The savings we need can be found in other places. The significant bulk of the £220 million, as the Minister knows, comes from high-cost cases, half of which deal with banking fraud. Why does the banking sector not have an insurance scheme for fraud against its banks? That would halve the sum that the Minister is looking for. Again, it would be nice if the Lord Chancellor could say whether he was considering taking banking fraud out of criminal cases so that we could find the savings in a way that was much more friendly to our justice system.

Do we want the situation that we see in the United States of America, with substandard lawyers and huge miscarriages of justice? There are an estimated 10,000 cases of innocent people convicted of a felony there. Do we want that system? We need to think very carefully about price-competitive tendering.

I want to end briefly with the proposals that still stand on judicial review. This matter affects us all. If the state comes to take my kids away, I will seek judicial review. If the state wants to bulldoze my home to make way for High Speed 2, I will seek judicial review. If the state is unwilling to provide a care home for my mother, I will seek judicial review. Seeking to restrict judicial review is a travesty.
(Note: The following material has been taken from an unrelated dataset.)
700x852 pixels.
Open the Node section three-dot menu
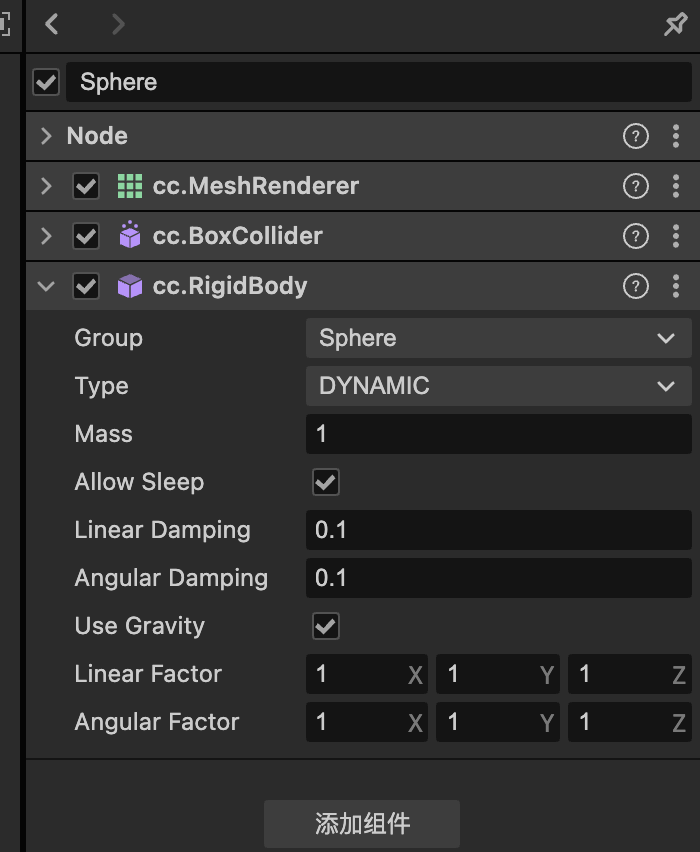click(x=677, y=136)
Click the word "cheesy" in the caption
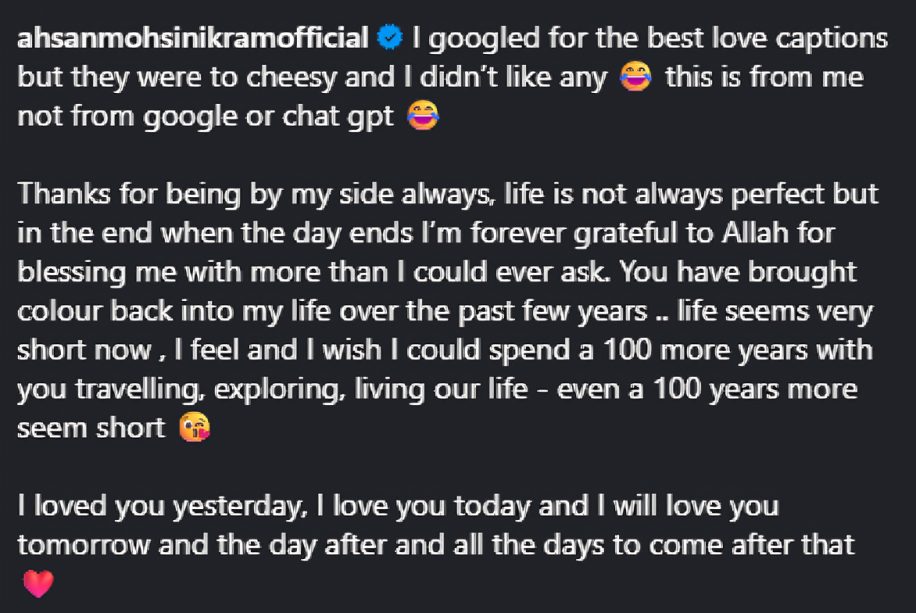 (x=292, y=78)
It is a fundamental area that has largely been protected by law, and the inroads into it should be of great concern to every individual in this country. We really need to consider the matter again, given that the savings are so minuscule.

The caricature of fat-cat lawyers has been a disgrace—most lawyers are high street lawyers in places as different as Cornwall and Tottenham, and are on less than nurses and teachers. The clamour outside this building is not being made by just the legal profession. It is not about the lawyers, but about the many people who will see miscarriages of justice if the measure goes through.